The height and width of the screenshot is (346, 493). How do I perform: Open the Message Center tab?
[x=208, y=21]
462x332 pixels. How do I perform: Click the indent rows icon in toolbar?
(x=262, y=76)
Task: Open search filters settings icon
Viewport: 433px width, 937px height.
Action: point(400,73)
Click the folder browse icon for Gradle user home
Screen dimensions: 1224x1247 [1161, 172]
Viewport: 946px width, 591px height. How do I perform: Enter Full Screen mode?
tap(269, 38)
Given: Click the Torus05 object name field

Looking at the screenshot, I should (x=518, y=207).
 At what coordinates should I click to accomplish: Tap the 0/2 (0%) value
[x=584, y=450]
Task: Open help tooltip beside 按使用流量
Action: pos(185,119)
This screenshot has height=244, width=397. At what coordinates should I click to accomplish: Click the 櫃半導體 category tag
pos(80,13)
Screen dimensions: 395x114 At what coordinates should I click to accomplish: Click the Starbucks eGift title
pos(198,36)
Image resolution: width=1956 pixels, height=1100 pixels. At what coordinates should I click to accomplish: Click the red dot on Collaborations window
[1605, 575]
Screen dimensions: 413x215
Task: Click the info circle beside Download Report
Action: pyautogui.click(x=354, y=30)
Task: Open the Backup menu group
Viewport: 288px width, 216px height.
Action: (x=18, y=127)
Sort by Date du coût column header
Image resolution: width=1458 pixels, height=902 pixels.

* [AIM]:
Copy every line of the material above word for word, keeping each line's original order and punctuation.

* [EXPECTED ANSWER]:
The height and width of the screenshot is (346, 493). How do I perform: Open the Message Center tab?
[x=208, y=21]
462x332 pixels. How do I perform: Click the indent rows icon in toolbar?
(x=262, y=76)
Task: Open search filters settings icon
Viewport: 433px width, 937px height.
Action: point(400,73)
Click the folder browse icon for Gradle user home
Screen dimensions: 1224x1247 [1161, 172]
Viewport: 946px width, 591px height. How do I perform: Enter Full Screen mode?
tap(269, 38)
Given: Click the Torus05 object name field

Looking at the screenshot, I should (x=518, y=207).
 At what coordinates should I click to accomplish: Tap the 0/2 (0%) value
[x=584, y=450]
Task: Open help tooltip beside 按使用流量
Action: pos(185,119)
This screenshot has height=244, width=397. At what coordinates should I click to accomplish: Click the 櫃半導體 category tag
pos(80,13)
Screen dimensions: 395x114 At what coordinates should I click to accomplish: Click the Starbucks eGift title
pos(198,36)
Image resolution: width=1956 pixels, height=1100 pixels. At what coordinates should I click to accomplish: Click the red dot on Collaborations window
[1605, 575]
Screen dimensions: 413x215
Task: Click the info circle beside Download Report
Action: pyautogui.click(x=354, y=30)
Task: Open the Backup menu group
Viewport: 288px width, 216px height.
Action: (x=18, y=127)
Sort by Date du coût column header
Image resolution: width=1458 pixels, height=902 pixels.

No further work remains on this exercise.